Apple To Require Sandboxing For Mac App Store Apps

mario_grgic writes "And so it begins: Apple will require that all Mac apps submitted to the Mac App store stick to strict sandboxing requirements. This means you must ask Apple for read or read/write entitlements for additional folders outside your Application Support folder before your app is approved. There are also restrictions on direct hardware access, communication to processes your app did not start, or even something simple as taking a screenshot. All that is needed after this to turn your Mac into an appliance is to only allow app installations from App Store."

Apple is a business

[linumax]

And they're here to make money. There seems to be a large market for people who want pretty appliances with certain "limitations" that work painlessly. Limitations is in quotes because it's a limit to myself and many on Slashdot, but not to most casual users.

Re:Problem?

[tripleevenfall]

As much as people like we /. denizens will gripe about this, for the average user it's a good solution. Disable by default the installation of unapproved apps. Allow users to opt out of that feature if they so choose.

For most users, who will never figure out how to enable non-market apps, or will have no desire to anyway, this makes their PC much more secure. For "power users", it's trivial enough to live in the old world.

Re:Cue Apple fans saying "That could NEVER happen"

[dgatwood]

The only difference now is that Apple is defining a sandbox profile for normal applications and forcing developers to use it if they want their application in the App Store. It is not a whitelist of applications, it's just a default security policy that applications must work with. This is like Microsoft requiring applications to work as non-Administrator users for the Designed For... certification, or a Linux distribution rejecting suid root apps from the default repository.

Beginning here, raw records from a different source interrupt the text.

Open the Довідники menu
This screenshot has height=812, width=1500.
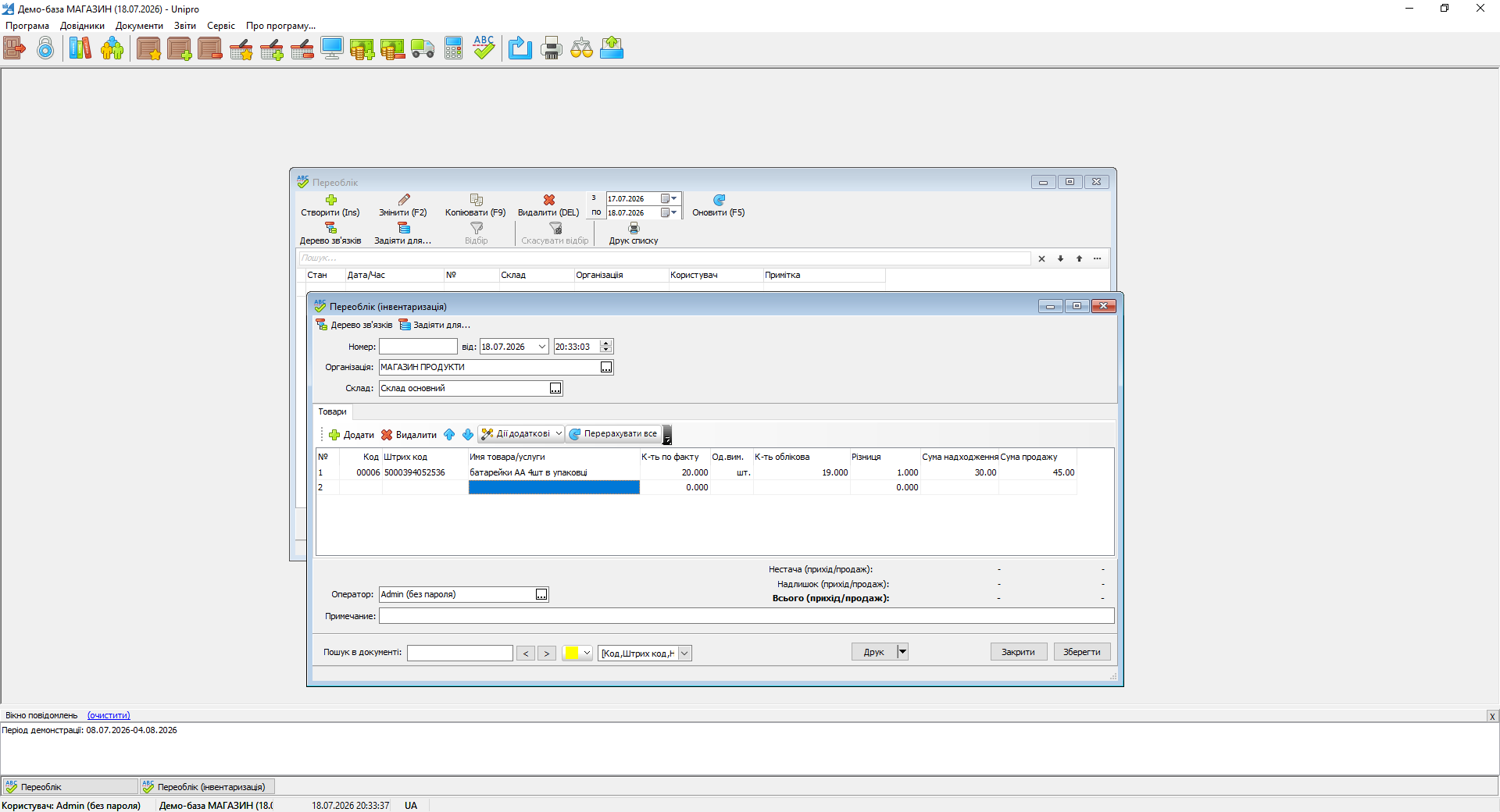[x=82, y=26]
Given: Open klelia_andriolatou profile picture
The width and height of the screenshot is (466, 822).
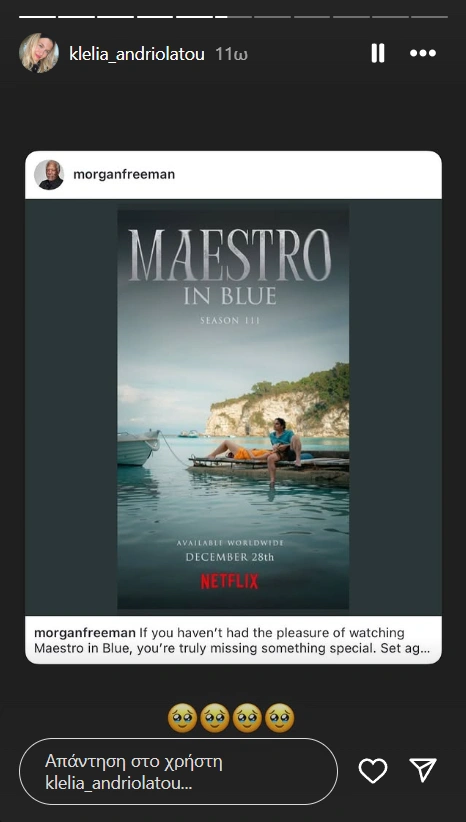Looking at the screenshot, I should coord(39,53).
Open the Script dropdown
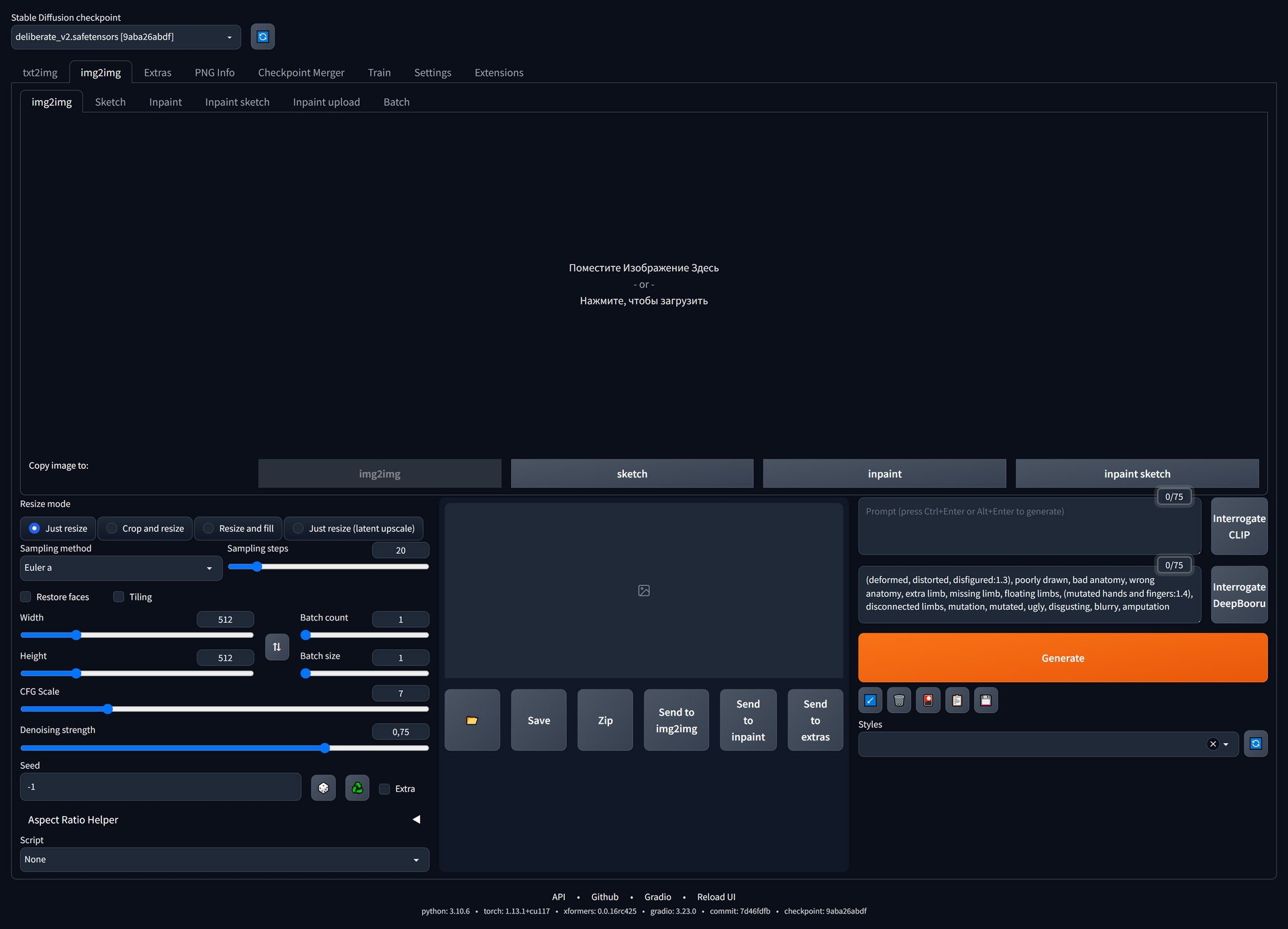The width and height of the screenshot is (1288, 929). (x=224, y=860)
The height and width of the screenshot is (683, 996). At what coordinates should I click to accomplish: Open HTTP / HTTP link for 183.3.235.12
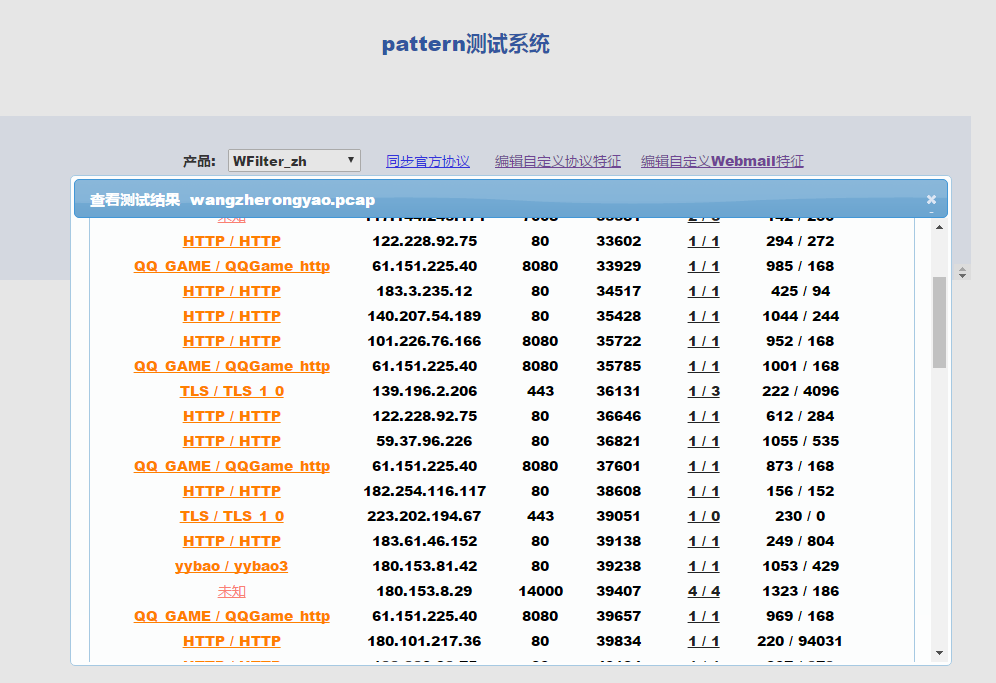232,291
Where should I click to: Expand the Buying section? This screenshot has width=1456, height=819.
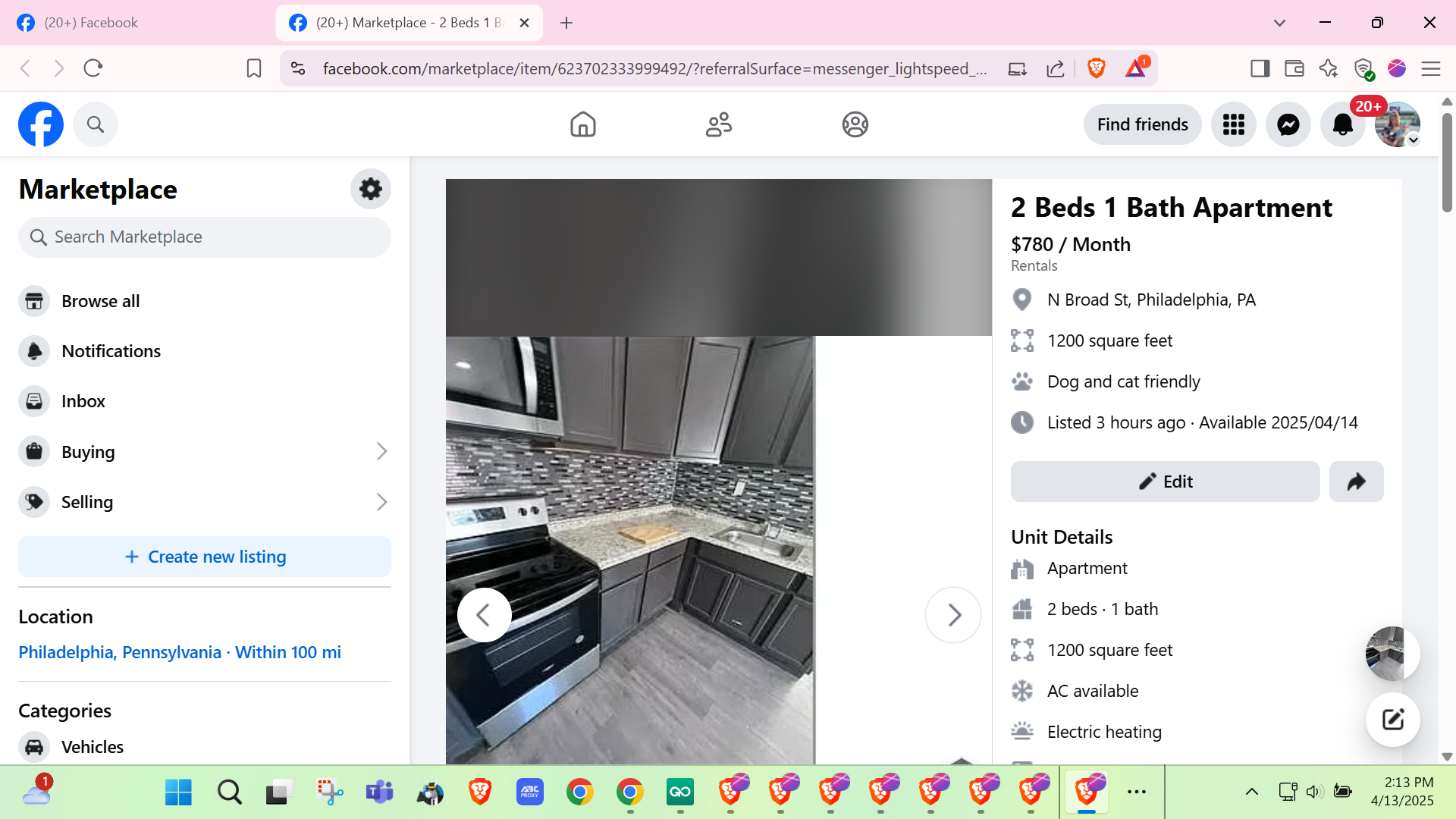[381, 452]

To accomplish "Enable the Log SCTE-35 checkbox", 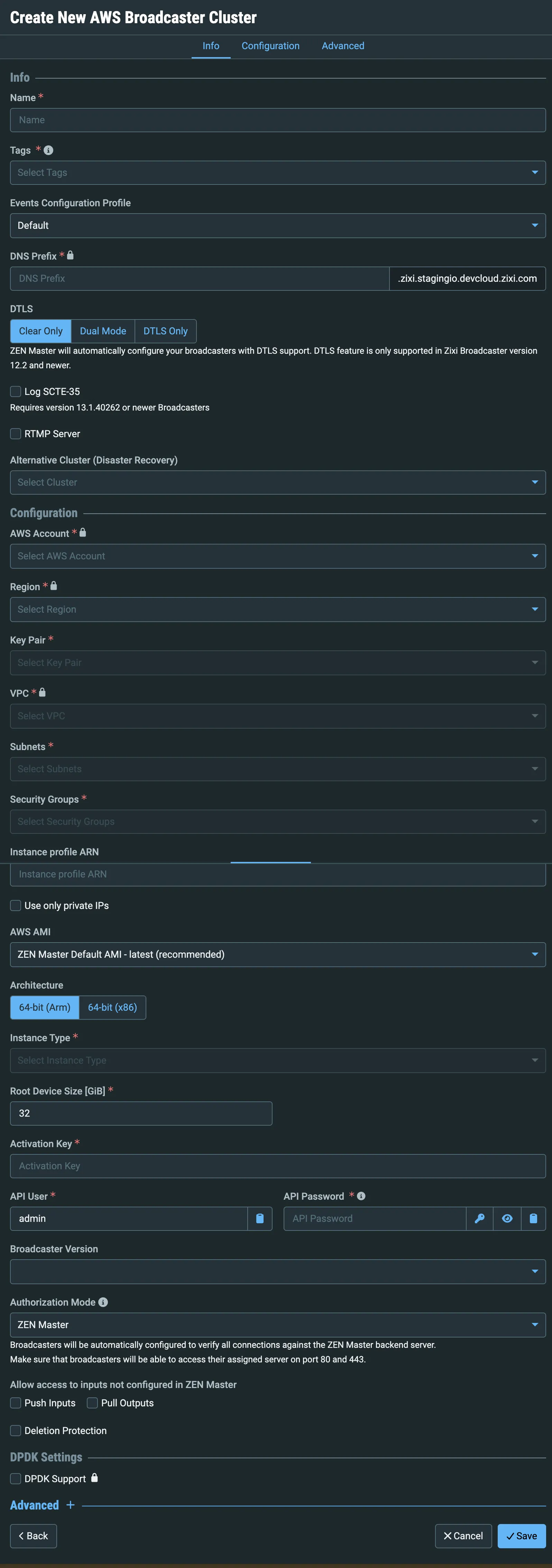I will 16,391.
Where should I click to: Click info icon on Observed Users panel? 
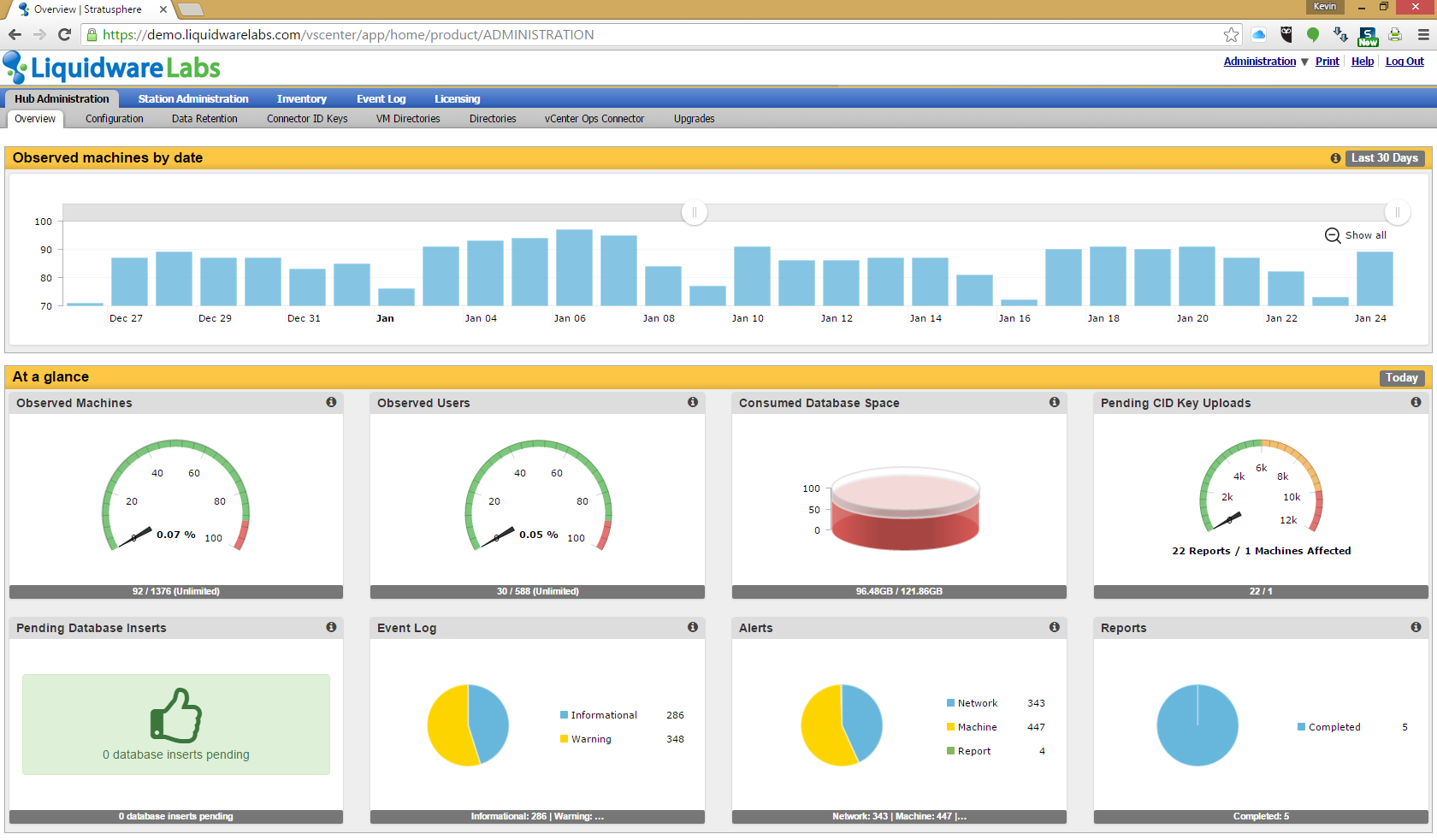693,402
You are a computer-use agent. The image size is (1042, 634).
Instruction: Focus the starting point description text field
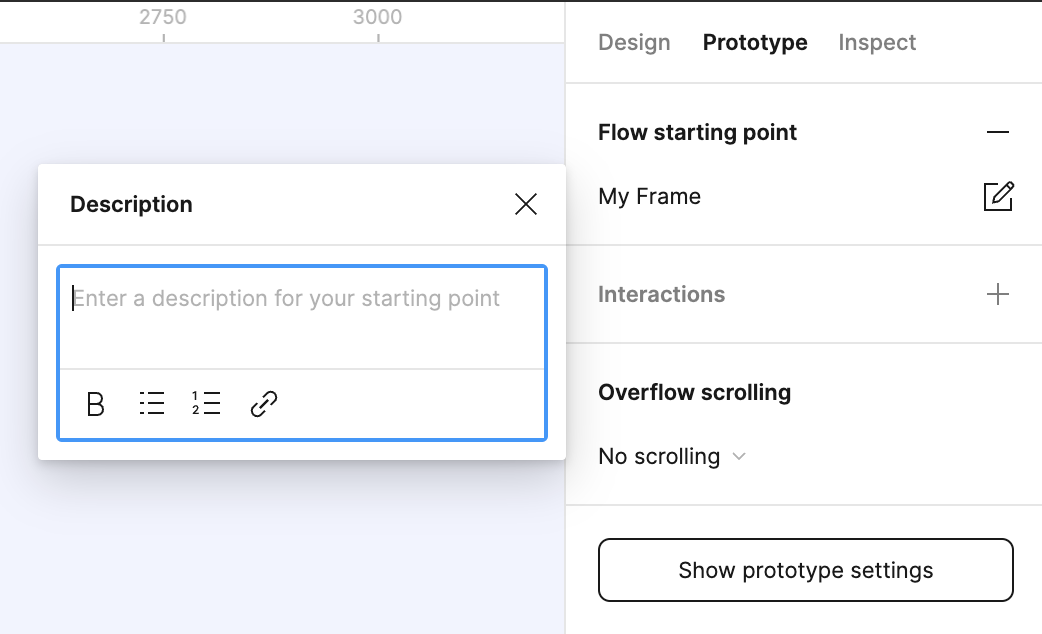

Well, it's more like a range of default security policies tailored to the application, but yes. Apple has created a series of multiple high-level sandbox profile options that your app can choose from, depending on what it needs to do. If you are selling your apps on the Mac App Store, Apple vets those options to ensure that they make sense based on what your application does. If you aren't selling your app on the Mac App Store, this does not affect you at all, though you are strongly encouraged to sandbox your app because doing so makes the platform more robust against viruses, etc. At that point, the onus is on you to make sure that the options you choose are sane.

The big thing that makes the 10.7 App Sandbox different from the prior incarnations is the addition of PowerBox. By moving the open and save dialogs into a separate (system-provided) application that has the ability to add entitlements (capabilities) to your application's sandbox on the fly, it means that your app can access the files that the user specifies, and nothing else (outside of your app's personal scratch space). This is a significant win for security, as it puts the user directly in charge of what files an application can access.

I could go on for a while about privilege separation and techniques for making your app more secure, but that's a bit out of scope for this discussion forum. Go read App Sandbox Design Guide [apple.com] if you want more details.

Also, according to MacWorld, the original deadline was November (Source: MacWorld [macworld.com]). The news is that Apple pushed the deadline out by four months, not that Apple is going to require sandboxing. That story is so out of date that when I first heard it, I fell off my dinosaur.